§ About this task
The response must consist of the lines from the one holding "The height and" through the final line of the entries, given again exactly and without any pictures.

Start of Block

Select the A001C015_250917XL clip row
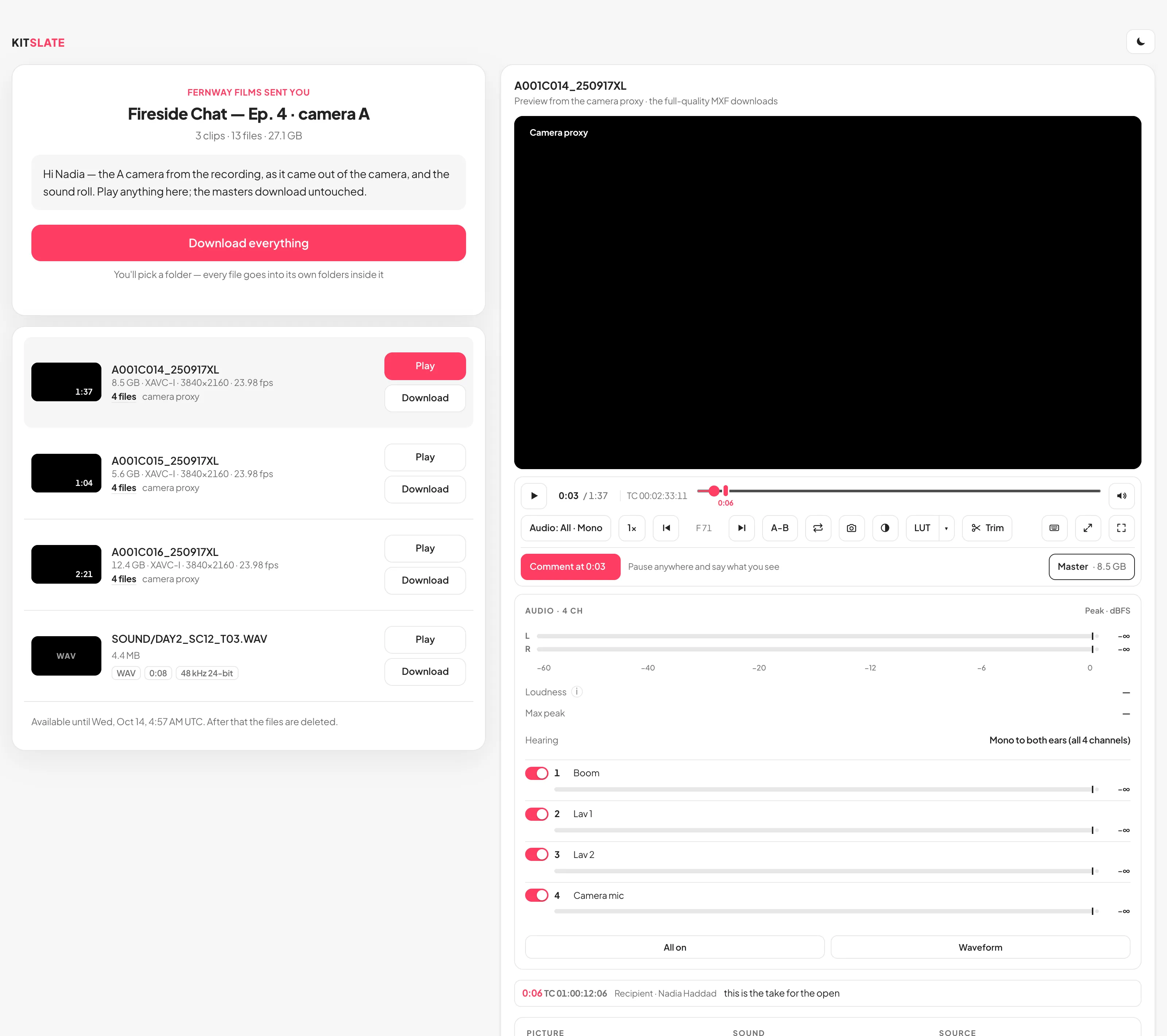 (x=248, y=473)
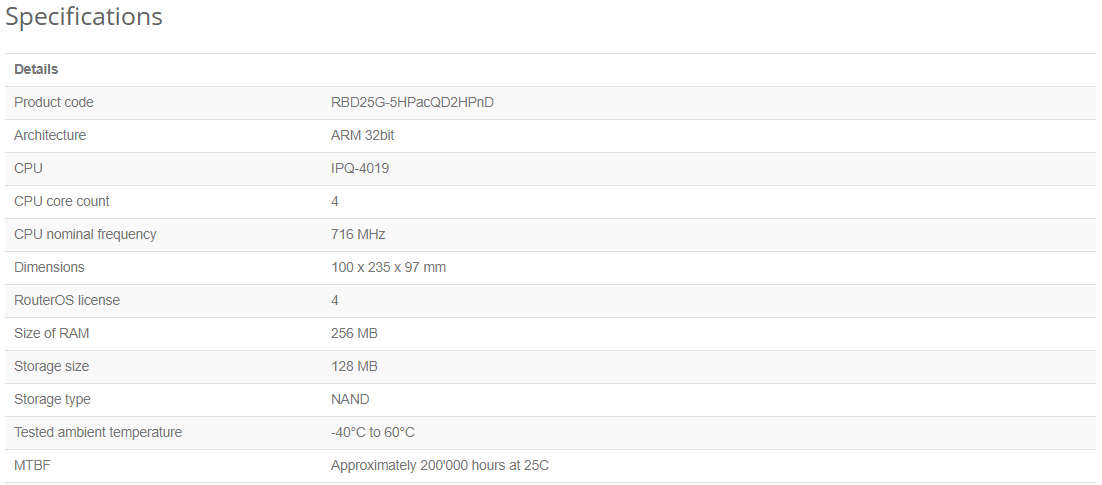Screen dimensions: 1102x485
Task: Select the Details table header
Action: pos(36,70)
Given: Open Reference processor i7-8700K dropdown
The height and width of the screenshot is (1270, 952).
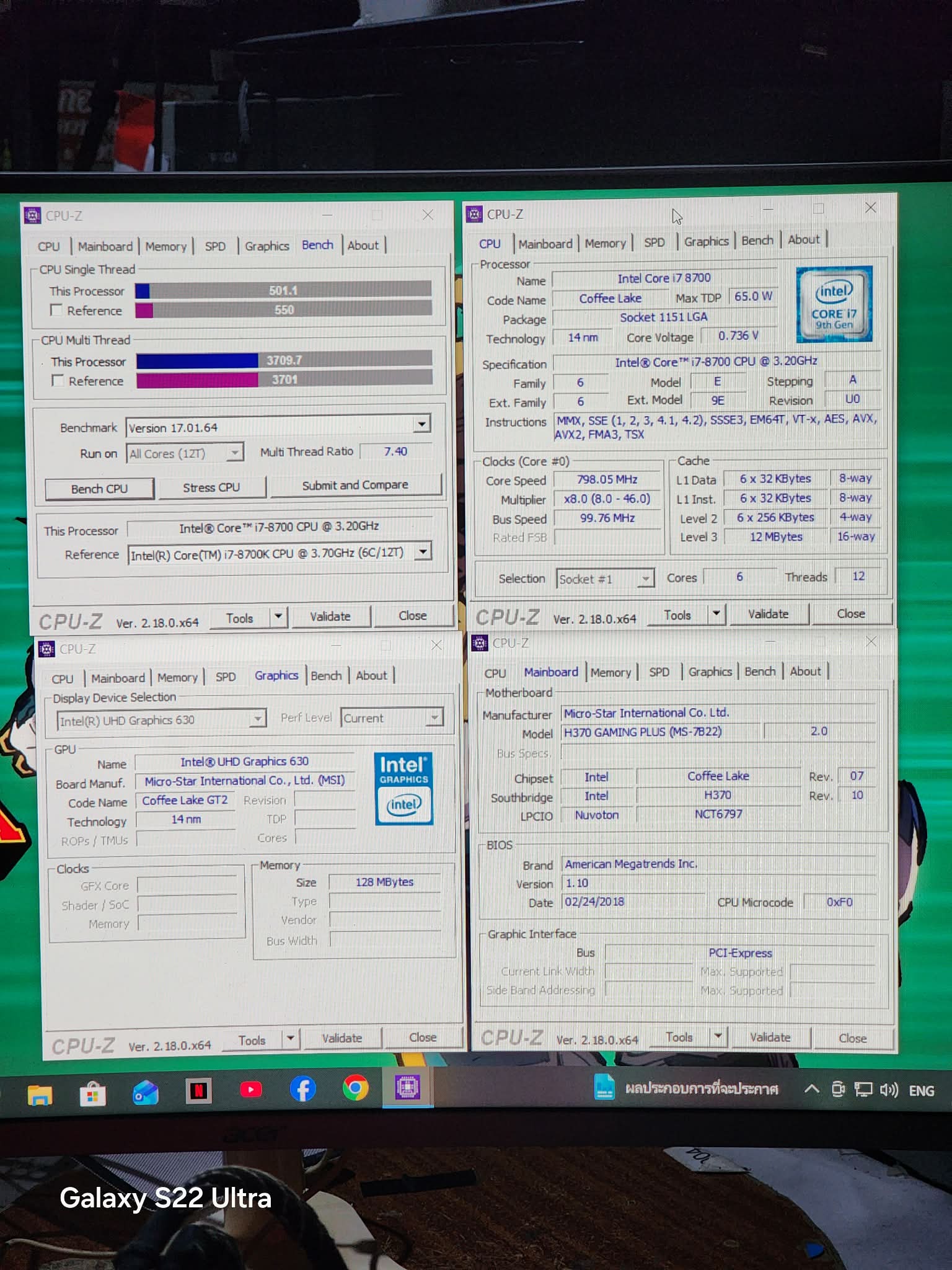Looking at the screenshot, I should pos(423,551).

End of Block

§ Written reply
The height and width of the screenshot is (1270, 952).
Looking at the screenshot, I should pos(423,551).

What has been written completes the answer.